Watching Pennyworth feels like being constantly trolled; just when you think they can’t up the bizarre they play Papa’s Got a Brand New Pigbag on a show supposedly set in the sixties.

This review is brought to you because I think there may be ructions if it were ever shown in this country. Aside from the depictions of Hindley, Savile and the Queen (gawd bless her!), the Prime Minister is also a regular character, a mustachioed establishment-type clearly based on an amalgam of Anthony Eden and Harold MacMillan. Oh, and he also oversees the violent torture of undesirables.

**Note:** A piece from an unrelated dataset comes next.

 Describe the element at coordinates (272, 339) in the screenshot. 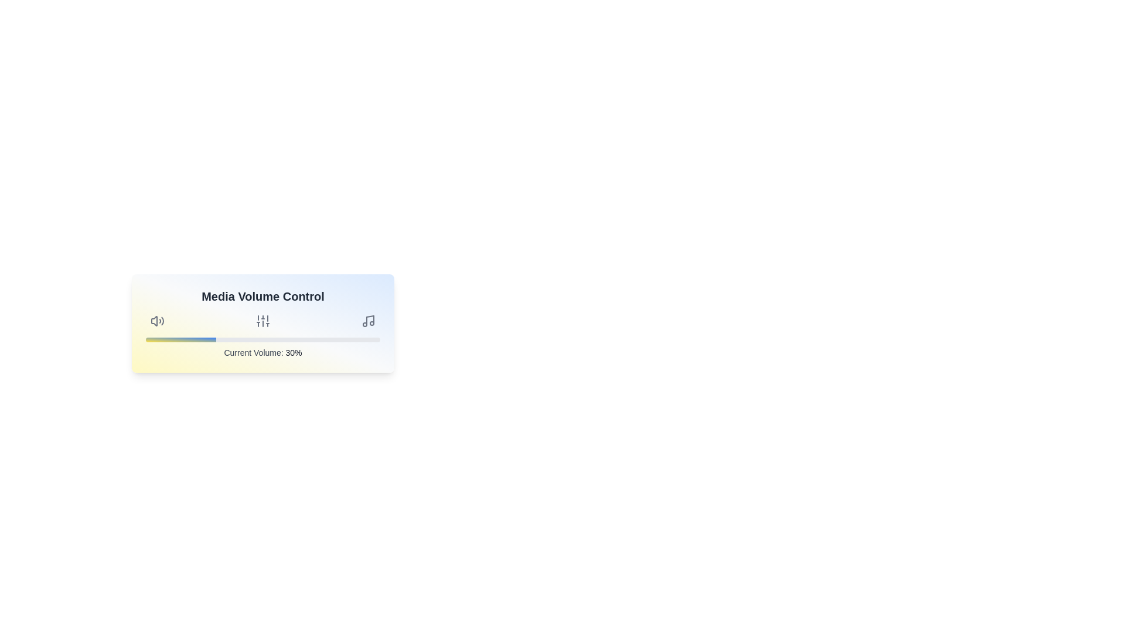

The tabloid press might have a field day with all this, which might explain the reticence to show it; but perhaps it could become some kind of camp classic? Let’s be clear, this is not a good show with regards to quality. The titles aim for the classic ITC look of the era, although in reality they look more like Monty Python’s parody The Bishop.

If you’re already so much out of new ideas that you have to impregnate Batman’s mum with Satan’s seed after six episodes, you might want to dial it down a bit. Much like Batman itself, or the works of Alan Moore, Pennyworth probably should have stayed on the printed page.

But feel free to join with me in speculating what could possibly happen next. Harold Wilson has got glass legs? Mick Jagger secretly negotiated Britain’s entry into the EU? Princess Margaret turns up in the latest Fast and Furious film? And Graham LeSaux. Fiction is much stranger than truth.

About klausjoynson
I'm a writer, editor, musician, DJ and cartoonist. Contact me at: klausjoynson(at)gmail.com or follow me on Twitter: @KlausJoynson

2 Responses to TV Review – Pennyworth

  1. Mike M says:

    I would like to feature segments of your review in my column. We can negotiate fees.

  2. Findlay Robertson says:

    I feel you’re being overly harsh on what is effectively a tv version of one of DC Comic’s ELSEWORLDS comics, where a classic character is imagined in a comoletely alien setting or indeed an alternative reality.

    I’ll concede the Michael Caine impersonation however what I’ve watched so far (4 episodes) have been very enjoyable and the thought of televised executions does make me smile.